# [Data for analysis]

---*---

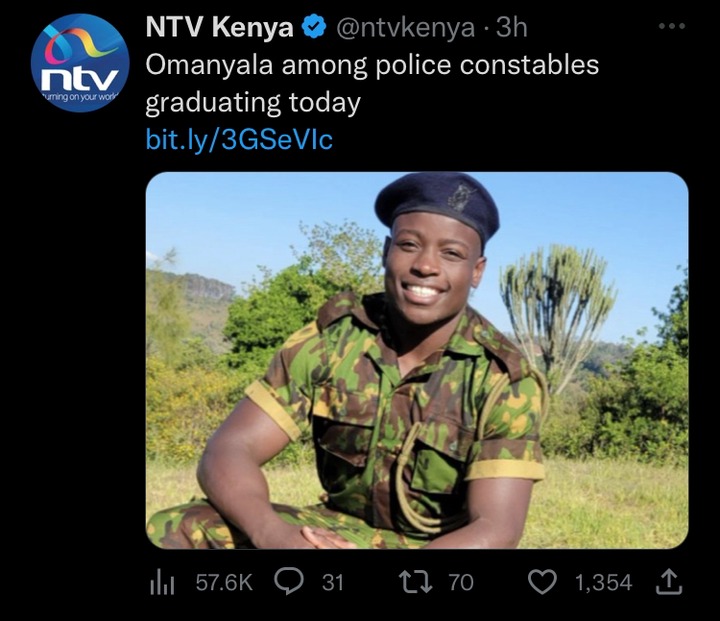Click the 1,354 likes count
The height and width of the screenshot is (621, 720).
click(603, 582)
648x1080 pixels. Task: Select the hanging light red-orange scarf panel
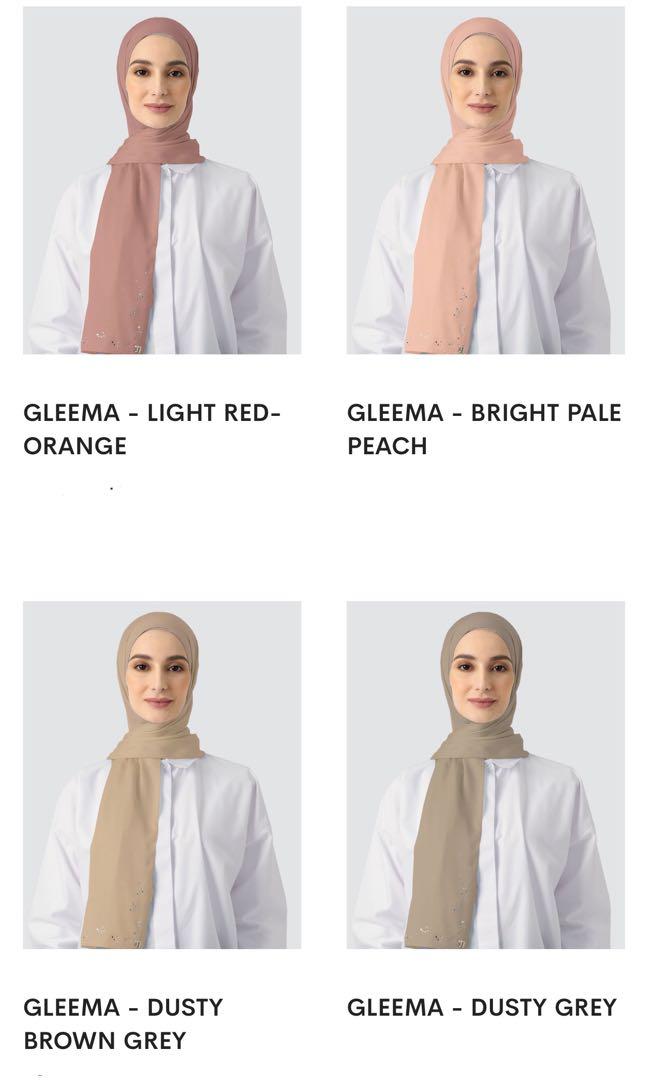click(123, 255)
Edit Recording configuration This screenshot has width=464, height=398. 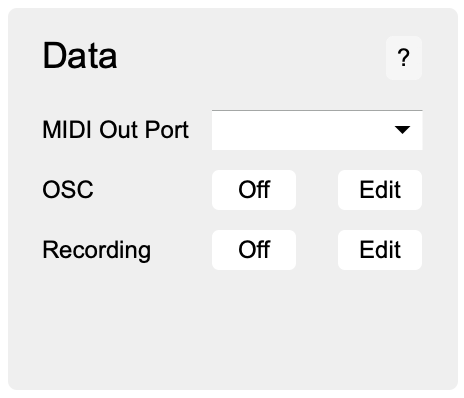point(380,250)
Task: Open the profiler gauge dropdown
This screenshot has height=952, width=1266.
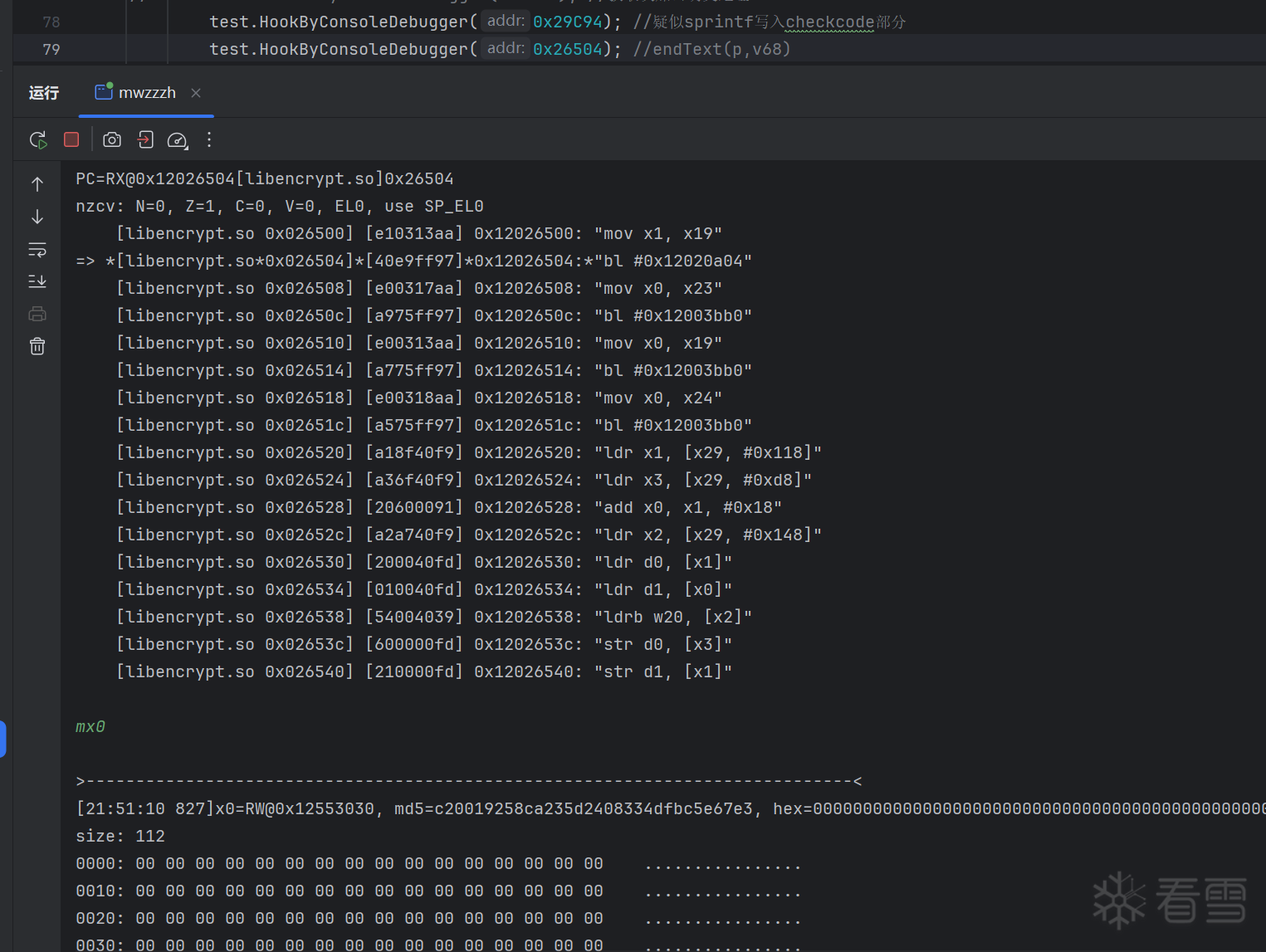Action: [x=178, y=140]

---*---

# [Instructions for the task]
Pictures are to be omitted from the copy. Reproduce exactly, and only, the lines from the one containing "Task: Open the profiler gauge dropdown" to the end of the listing above.

# [Reply to the exercise]
Task: Open the profiler gauge dropdown
This screenshot has height=952, width=1266.
Action: [x=178, y=140]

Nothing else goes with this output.